Par ailleurs, les décisions de refus du comité directeur doivent nécessairement être motivées, à défaut de quoi, les recours contre ces décisions deviendraient totalement illusoires, alors que conformément aux articles 1 er et 21 du règlement grand-ducal modifié du 24 décembre 1993 déterminant la procédure à suivre devant les juridictions sociales, ces recours doivent être du moins sommairement motivés sous peine d’irr ecevabilité, ce qui signifie que ces recours doivent contenir une contestation sommaire de l’argumentation de la décision entreprise.

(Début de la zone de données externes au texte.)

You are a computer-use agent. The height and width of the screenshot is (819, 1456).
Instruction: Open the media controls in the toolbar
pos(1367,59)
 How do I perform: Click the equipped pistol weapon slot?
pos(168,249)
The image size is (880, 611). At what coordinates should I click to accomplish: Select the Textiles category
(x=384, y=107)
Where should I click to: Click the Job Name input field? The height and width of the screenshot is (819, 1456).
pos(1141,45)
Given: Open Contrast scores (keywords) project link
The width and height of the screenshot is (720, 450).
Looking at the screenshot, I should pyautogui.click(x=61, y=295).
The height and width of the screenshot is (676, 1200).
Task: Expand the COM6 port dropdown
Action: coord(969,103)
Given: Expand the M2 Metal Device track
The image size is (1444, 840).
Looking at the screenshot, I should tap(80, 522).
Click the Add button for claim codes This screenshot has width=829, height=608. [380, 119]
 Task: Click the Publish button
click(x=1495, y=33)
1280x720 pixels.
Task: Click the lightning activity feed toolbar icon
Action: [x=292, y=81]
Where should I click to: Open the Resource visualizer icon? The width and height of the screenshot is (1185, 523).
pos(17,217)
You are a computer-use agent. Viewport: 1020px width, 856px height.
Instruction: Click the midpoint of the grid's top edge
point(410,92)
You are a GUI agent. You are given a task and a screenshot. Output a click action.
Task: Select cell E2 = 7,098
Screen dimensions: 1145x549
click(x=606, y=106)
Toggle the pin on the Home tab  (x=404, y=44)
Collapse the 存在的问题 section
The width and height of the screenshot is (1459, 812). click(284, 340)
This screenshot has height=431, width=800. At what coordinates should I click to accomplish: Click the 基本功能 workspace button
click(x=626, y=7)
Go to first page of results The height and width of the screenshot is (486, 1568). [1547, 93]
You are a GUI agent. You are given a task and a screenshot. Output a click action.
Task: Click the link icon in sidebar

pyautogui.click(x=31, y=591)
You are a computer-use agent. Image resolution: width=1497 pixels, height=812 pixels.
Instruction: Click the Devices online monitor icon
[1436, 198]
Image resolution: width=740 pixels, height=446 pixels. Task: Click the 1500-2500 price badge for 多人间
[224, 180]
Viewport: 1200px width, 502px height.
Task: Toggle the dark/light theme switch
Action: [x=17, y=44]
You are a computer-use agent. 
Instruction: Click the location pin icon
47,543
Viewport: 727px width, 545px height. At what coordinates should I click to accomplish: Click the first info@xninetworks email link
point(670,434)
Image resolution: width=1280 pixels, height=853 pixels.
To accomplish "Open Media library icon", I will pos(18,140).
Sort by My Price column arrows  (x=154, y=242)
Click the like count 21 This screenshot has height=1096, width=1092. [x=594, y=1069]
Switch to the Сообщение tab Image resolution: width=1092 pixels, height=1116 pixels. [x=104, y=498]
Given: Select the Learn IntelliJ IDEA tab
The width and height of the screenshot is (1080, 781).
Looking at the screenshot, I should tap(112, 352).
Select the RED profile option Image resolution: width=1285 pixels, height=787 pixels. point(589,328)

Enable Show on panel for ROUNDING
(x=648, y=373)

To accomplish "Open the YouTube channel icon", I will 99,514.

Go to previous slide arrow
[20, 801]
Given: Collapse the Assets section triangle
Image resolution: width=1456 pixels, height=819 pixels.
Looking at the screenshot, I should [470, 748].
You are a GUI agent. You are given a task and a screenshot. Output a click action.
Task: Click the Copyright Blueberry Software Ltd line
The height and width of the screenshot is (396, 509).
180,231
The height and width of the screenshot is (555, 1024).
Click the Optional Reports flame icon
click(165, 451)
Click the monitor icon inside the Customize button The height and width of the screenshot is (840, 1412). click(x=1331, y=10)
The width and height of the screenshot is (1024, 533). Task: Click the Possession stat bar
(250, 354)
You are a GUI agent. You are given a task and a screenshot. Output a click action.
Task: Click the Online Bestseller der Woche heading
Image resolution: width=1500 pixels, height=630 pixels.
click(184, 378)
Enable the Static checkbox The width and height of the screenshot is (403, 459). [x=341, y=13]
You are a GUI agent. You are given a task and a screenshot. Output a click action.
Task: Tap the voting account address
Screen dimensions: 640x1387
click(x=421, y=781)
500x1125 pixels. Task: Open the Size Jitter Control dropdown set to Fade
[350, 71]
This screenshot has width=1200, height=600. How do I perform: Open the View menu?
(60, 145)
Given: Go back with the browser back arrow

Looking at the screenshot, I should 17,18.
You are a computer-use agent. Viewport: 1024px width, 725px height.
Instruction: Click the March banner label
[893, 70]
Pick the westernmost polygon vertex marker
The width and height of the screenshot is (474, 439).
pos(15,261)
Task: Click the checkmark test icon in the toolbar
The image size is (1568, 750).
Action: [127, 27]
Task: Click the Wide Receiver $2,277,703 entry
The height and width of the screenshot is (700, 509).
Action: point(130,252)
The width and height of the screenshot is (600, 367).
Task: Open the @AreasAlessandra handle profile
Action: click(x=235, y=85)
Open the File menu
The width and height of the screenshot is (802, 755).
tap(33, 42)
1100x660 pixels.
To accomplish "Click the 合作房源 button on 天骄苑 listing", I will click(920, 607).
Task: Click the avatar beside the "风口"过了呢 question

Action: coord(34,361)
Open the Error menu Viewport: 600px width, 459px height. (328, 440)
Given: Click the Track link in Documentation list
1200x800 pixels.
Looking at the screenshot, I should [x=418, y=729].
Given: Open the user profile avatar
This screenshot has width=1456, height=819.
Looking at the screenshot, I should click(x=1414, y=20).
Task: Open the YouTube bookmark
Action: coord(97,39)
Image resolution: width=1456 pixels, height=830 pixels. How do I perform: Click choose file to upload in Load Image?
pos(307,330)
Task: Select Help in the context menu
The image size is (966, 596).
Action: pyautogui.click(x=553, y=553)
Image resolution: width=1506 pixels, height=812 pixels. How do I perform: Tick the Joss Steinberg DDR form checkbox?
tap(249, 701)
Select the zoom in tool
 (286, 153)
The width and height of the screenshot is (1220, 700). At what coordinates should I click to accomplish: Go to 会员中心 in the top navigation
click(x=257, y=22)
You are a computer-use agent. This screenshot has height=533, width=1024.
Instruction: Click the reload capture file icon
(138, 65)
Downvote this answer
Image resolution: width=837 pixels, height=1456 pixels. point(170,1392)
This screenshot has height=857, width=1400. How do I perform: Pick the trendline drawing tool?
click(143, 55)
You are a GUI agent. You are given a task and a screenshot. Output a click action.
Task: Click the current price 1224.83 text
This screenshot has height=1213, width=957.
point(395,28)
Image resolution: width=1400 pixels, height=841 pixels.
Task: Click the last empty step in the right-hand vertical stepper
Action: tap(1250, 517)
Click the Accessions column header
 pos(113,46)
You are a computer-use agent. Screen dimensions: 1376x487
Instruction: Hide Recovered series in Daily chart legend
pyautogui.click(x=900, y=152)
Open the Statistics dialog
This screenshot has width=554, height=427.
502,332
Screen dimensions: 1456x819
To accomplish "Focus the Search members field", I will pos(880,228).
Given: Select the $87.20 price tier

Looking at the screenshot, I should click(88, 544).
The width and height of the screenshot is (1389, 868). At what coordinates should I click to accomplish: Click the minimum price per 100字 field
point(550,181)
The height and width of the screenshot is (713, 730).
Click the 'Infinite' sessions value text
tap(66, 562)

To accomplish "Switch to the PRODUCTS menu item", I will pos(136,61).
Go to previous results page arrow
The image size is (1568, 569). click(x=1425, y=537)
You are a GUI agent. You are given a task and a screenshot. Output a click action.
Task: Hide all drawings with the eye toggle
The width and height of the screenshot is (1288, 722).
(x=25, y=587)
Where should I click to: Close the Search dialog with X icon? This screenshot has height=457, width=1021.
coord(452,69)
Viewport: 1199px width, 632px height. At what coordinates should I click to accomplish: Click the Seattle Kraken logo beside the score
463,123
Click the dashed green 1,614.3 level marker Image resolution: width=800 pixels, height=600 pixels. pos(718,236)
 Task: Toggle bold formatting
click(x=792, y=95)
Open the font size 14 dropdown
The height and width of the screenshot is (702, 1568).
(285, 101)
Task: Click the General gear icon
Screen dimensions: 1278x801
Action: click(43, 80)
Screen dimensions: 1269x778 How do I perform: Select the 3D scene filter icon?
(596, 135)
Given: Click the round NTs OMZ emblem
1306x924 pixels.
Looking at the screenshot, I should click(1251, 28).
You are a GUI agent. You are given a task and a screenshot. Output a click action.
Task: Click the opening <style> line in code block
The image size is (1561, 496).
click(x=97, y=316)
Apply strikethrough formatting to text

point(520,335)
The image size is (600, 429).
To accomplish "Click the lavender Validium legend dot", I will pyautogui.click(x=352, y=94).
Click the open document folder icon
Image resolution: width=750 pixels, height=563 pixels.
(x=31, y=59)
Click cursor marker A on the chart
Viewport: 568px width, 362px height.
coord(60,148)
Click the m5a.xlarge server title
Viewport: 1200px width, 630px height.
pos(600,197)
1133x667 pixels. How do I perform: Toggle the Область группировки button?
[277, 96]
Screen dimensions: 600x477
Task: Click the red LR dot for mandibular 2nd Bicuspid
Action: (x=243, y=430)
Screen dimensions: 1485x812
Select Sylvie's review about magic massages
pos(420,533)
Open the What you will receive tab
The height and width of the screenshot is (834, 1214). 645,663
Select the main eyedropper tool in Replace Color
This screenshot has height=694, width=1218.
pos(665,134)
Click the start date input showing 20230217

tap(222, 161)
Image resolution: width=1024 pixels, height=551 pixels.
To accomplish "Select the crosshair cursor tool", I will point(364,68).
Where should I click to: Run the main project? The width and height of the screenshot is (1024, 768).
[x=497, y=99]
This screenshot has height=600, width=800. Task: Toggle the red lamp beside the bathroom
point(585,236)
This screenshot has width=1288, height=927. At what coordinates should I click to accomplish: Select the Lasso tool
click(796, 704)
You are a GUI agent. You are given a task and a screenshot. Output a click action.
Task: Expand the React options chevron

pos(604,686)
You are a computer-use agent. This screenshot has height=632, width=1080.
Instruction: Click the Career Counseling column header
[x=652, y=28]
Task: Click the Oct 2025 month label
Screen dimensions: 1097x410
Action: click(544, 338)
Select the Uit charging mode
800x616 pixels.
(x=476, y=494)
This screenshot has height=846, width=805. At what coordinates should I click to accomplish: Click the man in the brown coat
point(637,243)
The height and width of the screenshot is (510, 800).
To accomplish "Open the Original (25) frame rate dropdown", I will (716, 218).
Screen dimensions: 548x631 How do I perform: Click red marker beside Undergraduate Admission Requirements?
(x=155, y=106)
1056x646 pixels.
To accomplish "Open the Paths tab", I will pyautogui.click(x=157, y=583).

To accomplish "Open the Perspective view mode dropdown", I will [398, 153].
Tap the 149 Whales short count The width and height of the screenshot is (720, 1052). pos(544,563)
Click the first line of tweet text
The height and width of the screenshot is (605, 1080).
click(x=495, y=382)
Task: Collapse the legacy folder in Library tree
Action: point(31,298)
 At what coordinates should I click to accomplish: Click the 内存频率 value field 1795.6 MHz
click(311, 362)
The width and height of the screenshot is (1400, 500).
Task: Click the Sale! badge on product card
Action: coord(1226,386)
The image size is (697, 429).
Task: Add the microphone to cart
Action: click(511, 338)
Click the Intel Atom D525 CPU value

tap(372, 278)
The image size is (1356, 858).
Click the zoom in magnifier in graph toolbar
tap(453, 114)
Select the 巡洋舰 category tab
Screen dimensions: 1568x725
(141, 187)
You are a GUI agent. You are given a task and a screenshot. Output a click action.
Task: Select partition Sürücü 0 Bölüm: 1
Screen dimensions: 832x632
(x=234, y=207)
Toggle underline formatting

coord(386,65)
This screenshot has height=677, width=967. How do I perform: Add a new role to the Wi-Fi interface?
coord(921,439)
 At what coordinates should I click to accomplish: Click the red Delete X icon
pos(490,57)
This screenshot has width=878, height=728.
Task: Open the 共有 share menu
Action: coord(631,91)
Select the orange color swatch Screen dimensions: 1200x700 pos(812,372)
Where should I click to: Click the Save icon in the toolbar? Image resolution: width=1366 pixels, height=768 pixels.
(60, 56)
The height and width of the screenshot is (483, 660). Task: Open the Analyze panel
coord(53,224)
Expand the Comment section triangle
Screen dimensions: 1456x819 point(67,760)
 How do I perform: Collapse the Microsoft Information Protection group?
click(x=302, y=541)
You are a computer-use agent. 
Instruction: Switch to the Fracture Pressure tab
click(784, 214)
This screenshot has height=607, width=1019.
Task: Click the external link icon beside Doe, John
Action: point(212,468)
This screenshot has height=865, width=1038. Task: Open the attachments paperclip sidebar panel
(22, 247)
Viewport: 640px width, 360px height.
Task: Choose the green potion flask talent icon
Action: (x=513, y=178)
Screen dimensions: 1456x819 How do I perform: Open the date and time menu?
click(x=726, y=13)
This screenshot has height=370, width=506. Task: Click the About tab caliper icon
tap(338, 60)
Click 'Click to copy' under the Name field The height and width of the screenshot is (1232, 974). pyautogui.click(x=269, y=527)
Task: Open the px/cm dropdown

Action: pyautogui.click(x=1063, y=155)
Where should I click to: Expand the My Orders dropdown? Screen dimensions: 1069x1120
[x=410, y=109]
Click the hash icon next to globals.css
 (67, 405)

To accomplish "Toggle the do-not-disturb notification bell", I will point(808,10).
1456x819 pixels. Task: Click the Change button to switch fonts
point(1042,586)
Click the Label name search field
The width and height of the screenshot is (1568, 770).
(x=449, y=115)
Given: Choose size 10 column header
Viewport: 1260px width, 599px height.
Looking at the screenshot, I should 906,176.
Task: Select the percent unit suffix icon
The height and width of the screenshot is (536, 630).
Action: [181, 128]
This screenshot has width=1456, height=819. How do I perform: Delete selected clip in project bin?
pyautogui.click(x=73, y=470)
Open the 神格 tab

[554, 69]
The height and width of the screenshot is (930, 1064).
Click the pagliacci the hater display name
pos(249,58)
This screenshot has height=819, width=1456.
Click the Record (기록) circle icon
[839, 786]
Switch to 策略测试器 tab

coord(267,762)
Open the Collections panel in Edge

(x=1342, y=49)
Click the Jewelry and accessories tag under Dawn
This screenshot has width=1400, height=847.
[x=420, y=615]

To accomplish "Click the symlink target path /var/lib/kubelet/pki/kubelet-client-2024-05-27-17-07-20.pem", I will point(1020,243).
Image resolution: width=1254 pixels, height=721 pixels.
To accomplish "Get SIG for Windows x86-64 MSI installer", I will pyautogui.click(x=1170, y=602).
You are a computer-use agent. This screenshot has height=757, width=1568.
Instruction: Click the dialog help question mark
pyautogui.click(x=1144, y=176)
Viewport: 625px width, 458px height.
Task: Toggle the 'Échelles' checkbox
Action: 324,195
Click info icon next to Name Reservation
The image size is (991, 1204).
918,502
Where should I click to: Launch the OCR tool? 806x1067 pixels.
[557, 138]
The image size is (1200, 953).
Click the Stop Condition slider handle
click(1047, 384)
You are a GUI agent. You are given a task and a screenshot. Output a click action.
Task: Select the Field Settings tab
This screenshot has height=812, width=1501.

Il n’existe aucune décision généralement quelconque du comité directeur prise individuellement à l’encontre de l’appelant, de sorte que c’est à tort que le premier juge a pu admettre que c’était « dès lors à bon droit que le comité directeur du FNS a retiré au requérant l’allocation complémentaire par application de l’article 3 (1) g) de la loi modifiée du 29 avril 1999 portant création d’un droit à un revenu minimum garanti, ainsi que des articles du règlement grand-ducal du 16 janvier 2001 fixant les modalités d’application de la loi précitée ».

En l’absence de décision en bonne et due forme de la part du comité directeur, c’est de façon totalement arbitraire que le bénéfice de l’allocation complémentaire a été retiré à l’appelant à compter du 1 er octobre 2017.

L’appel est partant fondé et il y a lieu de dire par réformation de la décision entreprise que la partie intimée doit payer à X l’allocation complémentaire à partir du 1 er octobre 2017.

Par ces motifs,

le Conseil supérieur de la sécurité sociale,

statuant contradictoirement, sur le rapport oral du président,

reçoit l’appel,

le dit fondé,

réformant,

dit fondé le recours formé par X devant le Conseil arbitral de la sécurité sociale le 8 novembre 2017,

dit que c’est à tort que le paiement de l’allocation complémentaire a été refusé à X à partir du 1 er octobre 2017,

FNS 2018/0148 -5-

renvoie en prosécution de cause devant Fonds national de solidarité pour lui permettre de payer l’allocation complémentaire à X à partir du 1 er octobre 2017.

La lecture du présent arrêt a été faite à l’audience publique du 11 février 2019 par Monsieur le Président Pierre Calmes, en présence de Monsieur Francesco Spagnolo, secrétaire.